Your Marketing Team Needs ‘Originals’

July 19, 2016

Marketing has changed. And it’s still changing. Keeping up requires that you have a good team in place that’s committed to staying up to speed on the newest trends, and working to stay ahead of those trends. They need to be able to think expansively, and be willing to embrace and try new concepts.


That truth leads to a question: How important is experience?


When you hire a marketer, or hire an agency, you almost certainly spend a significant amount of time considering their experience. Do they know your industry? What have they done before? Can they demonstrate the ROI for campaigns they’ve executed?


marketing team needs originals


It’s perfectly logical to consider someone’s track record when you’re thinking about hiring them. A track record shows that the person or agency has had some success, and that’s good, or at least it should be. It indicates they’ll have success again. Businesses often turn to an experienced pro from their industry, looking for someone that has a baseline of knowledge and knows what works.

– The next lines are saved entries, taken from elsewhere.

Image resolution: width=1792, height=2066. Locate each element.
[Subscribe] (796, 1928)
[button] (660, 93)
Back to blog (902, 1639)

But, on the other hand, another word for experience is baggage.


Too often, marketers find something that worked for them before and keep on doing the same thing. However, as the market changes and marketing evolves, what worked three years ago likely won’t work today.


By itself, experience is not enough.


Originals_Adam_Grant.jpg


To stay ahead of the marketing curve, businesses need to look for what Wharton professor Adam Grant calls “originals” – in fact, that’s the title of his new book. In it, Grant writes about the need for organizations to hire people who have an ability to look at situations in new ways – to look at things in an original way. The best organizations have people who “don’t accept default settings.”


The people you hire to run marketing have to be able to demonstrate an ability to overcome their experience, that understand that the “default settings” for marketing programs are not necessarily the best settings. That just because Company X had success one way a year ago, doesn’t mean that Company Y can replicate it a year later. Or, come to think of it, that Company X will continue to have success with it.


In our (biased) view at Scribewise, hiring people that come out of a journalism background is the right move for this emerging era of marketing, in which the ability to tell compelling stories is paramount. As Autodesk’s Dusty DiMercurio recently told Content Marketing Institute, “Journalists are more empathetic toward their audiences, and often have a better sense of how to get into their heads and tell engaging stories.”


Now, just because someone has experience doesn’t automatically disqualify her. It can obviously be a significant positive. However, experience by itself is very likely going to lead you down the wrong path. That means that when you’re hiring a person or an agency, don’t just look at their experience; look at the thinking that went into whatever success they’ve had, and try to determine whether they can think that way again, or whether they just got lucky.


If they’re too prescriptive, they likely won’t succeed.


If they have a hammer and therefore every problem is a nail, they likely won’t succeed.


If they have the ability to consider every situation with fresh eyes, then hire them. Fast.